* * *
В июле мы дошли до Вандома. Это оказался огромный город с запутанными улицами. Я следовала за Этьеном хвостиком, боясь потеряться. Как местные-то жители тут разбираются, куда повернуть, чтобы попасть домой? Наверное, их тут жило тысячу человек… Настоятель собора, в чьём доме мы остановились, утверждал, что больше, но разве может быть больше? Такого числа даже не существует!
Впрочем, к этому времени и нас стало — тысяча. Я запуталась во всех этих Этьенах, Жаках, Кэтти и других. Мы, кто шёл из Клуа, держались рядышком, ошарашенные таким количеством народа.
— А ведь есть не только Франция, — задумчиво сказал Этьен, оторвав от губ дудочку. — Там, за морем, Британия. А на восток — Германия.

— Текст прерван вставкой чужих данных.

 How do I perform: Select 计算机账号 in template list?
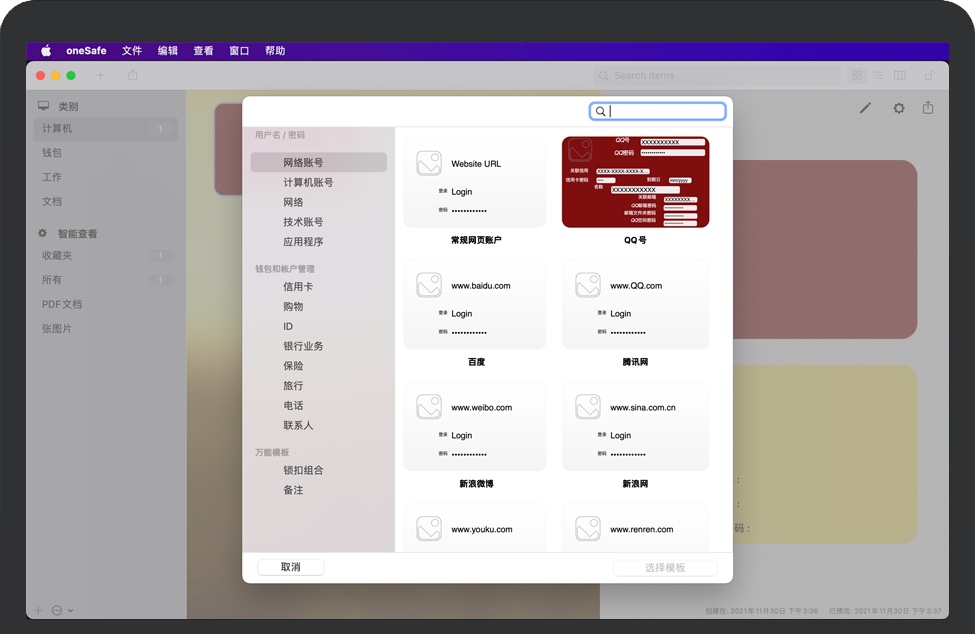point(308,182)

Я рассмеялась. Врёт, конечно. Он вообще фантазёр. Когда мы останавливались где-нибудь на привал, в селе или городе по пути на Париж, мой друг рассказывал малышам сказки. Про фей, про прекрасных принцев, злых ведьм и жалких сироток. Вот и сейчас что-то сочинил. Мы точно обошли полмира, причём — большую его половину. Уже через пару недель пути я перестала запоминать названия.
— Нет, правда. Гуго сказал, что…
— Твой Гуго тебе ещё и не то наврёт, — зло выдохнула я.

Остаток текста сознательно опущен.